■ Excerpted data

____

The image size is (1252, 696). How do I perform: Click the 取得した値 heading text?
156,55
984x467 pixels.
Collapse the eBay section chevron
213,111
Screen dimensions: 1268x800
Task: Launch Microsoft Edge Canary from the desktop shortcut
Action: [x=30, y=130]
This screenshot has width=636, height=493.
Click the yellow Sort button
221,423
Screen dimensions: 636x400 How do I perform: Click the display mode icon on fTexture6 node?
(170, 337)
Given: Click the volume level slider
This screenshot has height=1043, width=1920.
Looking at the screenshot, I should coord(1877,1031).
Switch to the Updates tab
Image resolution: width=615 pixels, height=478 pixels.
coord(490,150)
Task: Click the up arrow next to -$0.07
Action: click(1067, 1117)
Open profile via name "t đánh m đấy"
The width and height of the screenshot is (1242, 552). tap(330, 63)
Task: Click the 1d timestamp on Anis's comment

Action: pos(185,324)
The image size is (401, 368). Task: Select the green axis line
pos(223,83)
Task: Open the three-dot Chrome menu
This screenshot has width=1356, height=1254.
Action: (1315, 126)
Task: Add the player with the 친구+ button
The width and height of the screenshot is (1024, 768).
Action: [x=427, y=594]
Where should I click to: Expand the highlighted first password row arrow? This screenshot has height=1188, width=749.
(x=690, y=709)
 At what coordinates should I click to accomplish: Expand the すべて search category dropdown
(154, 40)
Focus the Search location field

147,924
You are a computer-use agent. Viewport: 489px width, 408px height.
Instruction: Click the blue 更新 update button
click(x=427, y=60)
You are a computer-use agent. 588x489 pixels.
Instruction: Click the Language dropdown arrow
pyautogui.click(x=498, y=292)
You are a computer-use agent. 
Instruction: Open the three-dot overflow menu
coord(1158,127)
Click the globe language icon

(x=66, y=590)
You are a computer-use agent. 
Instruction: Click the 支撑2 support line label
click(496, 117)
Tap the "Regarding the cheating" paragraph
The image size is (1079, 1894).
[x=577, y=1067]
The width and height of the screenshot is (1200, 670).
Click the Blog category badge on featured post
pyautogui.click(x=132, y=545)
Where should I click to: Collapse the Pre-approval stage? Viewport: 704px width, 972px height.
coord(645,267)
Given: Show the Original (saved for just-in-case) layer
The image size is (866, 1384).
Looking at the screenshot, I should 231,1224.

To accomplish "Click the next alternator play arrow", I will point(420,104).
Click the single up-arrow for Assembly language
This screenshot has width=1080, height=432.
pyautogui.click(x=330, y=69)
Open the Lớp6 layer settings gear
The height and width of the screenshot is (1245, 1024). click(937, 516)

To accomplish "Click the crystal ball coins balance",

____

■ The problem
Copy all the records above precisely.

■ The answer
The image size is (1252, 696). How do I perform: Click the 取得した値 heading text?
156,55
984x467 pixels.
Collapse the eBay section chevron
213,111
Screen dimensions: 1268x800
Task: Launch Microsoft Edge Canary from the desktop shortcut
Action: [x=30, y=130]
This screenshot has width=636, height=493.
Click the yellow Sort button
221,423
Screen dimensions: 636x400 How do I perform: Click the display mode icon on fTexture6 node?
(170, 337)
Given: Click the volume level slider
This screenshot has height=1043, width=1920.
Looking at the screenshot, I should coord(1877,1031).
Switch to the Updates tab
Image resolution: width=615 pixels, height=478 pixels.
coord(490,150)
Task: Click the up arrow next to -$0.07
Action: click(1067, 1117)
Open profile via name "t đánh m đấy"
The width and height of the screenshot is (1242, 552). tap(330, 63)
Task: Click the 1d timestamp on Anis's comment

Action: pos(185,324)
The image size is (401, 368). Task: Select the green axis line
pos(223,83)
Task: Open the three-dot Chrome menu
This screenshot has width=1356, height=1254.
Action: (1315, 126)
Task: Add the player with the 친구+ button
The width and height of the screenshot is (1024, 768).
Action: [x=427, y=594]
Where should I click to: Expand the highlighted first password row arrow? This screenshot has height=1188, width=749.
(x=690, y=709)
 At what coordinates should I click to accomplish: Expand the すべて search category dropdown
(154, 40)
Focus the Search location field

147,924
You are a computer-use agent. Viewport: 489px width, 408px height.
Instruction: Click the blue 更新 update button
click(x=427, y=60)
You are a computer-use agent. 588x489 pixels.
Instruction: Click the Language dropdown arrow
pyautogui.click(x=498, y=292)
You are a computer-use agent. 
Instruction: Open the three-dot overflow menu
coord(1158,127)
Click the globe language icon

(x=66, y=590)
You are a computer-use agent. 
Instruction: Click the 支撑2 support line label
click(496, 117)
Tap the "Regarding the cheating" paragraph
The image size is (1079, 1894).
[x=577, y=1067]
The width and height of the screenshot is (1200, 670).
Click the Blog category badge on featured post
pyautogui.click(x=132, y=545)
Where should I click to: Collapse the Pre-approval stage? Viewport: 704px width, 972px height.
coord(645,267)
Given: Show the Original (saved for just-in-case) layer
The image size is (866, 1384).
Looking at the screenshot, I should 231,1224.

To accomplish "Click the next alternator play arrow", I will point(420,104).
Click the single up-arrow for Assembly language
This screenshot has width=1080, height=432.
pyautogui.click(x=330, y=69)
Open the Lớp6 layer settings gear
The height and width of the screenshot is (1245, 1024). click(937, 516)

To accomplish "Click the crystal ball coins balance",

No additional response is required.